■ PROMPT
Reproduce exactly the lines from the one containing "Click Timothée Chalamet's" through the last line of the data, both ends included.

■ WORKING DATA
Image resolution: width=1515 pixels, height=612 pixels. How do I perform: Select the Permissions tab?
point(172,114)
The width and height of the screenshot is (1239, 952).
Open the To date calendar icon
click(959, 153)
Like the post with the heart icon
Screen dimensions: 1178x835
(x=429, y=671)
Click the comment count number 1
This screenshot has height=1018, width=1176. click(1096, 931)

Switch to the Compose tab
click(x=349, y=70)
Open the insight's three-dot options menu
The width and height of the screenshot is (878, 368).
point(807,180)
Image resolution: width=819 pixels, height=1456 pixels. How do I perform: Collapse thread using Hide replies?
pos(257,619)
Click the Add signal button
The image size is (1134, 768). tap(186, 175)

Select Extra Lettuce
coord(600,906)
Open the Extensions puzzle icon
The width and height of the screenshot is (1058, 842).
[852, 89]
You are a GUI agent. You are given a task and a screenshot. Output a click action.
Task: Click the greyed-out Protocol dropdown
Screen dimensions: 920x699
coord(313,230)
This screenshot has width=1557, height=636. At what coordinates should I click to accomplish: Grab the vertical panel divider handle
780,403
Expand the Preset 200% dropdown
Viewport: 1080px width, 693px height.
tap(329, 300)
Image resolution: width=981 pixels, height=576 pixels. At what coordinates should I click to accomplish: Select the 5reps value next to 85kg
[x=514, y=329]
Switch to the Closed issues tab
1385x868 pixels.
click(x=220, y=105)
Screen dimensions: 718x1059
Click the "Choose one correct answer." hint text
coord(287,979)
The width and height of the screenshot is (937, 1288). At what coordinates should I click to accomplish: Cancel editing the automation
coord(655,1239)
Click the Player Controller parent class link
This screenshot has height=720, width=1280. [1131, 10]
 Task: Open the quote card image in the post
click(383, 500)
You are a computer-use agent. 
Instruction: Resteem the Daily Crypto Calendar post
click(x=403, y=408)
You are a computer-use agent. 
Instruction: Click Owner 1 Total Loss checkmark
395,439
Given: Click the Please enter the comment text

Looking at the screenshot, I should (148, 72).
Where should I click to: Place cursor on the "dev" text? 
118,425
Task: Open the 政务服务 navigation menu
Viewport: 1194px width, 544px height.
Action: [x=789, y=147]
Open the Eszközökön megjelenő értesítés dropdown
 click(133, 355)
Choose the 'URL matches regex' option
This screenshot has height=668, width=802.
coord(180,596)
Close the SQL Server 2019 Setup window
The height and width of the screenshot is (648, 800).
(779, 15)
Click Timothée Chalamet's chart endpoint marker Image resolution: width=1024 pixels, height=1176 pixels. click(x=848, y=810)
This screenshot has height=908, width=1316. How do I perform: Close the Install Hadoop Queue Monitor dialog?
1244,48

■ TASK RESPONSE
Click Timothée Chalamet's chart endpoint marker Image resolution: width=1024 pixels, height=1176 pixels. click(x=848, y=810)
This screenshot has height=908, width=1316. How do I perform: Close the Install Hadoop Queue Monitor dialog?
1244,48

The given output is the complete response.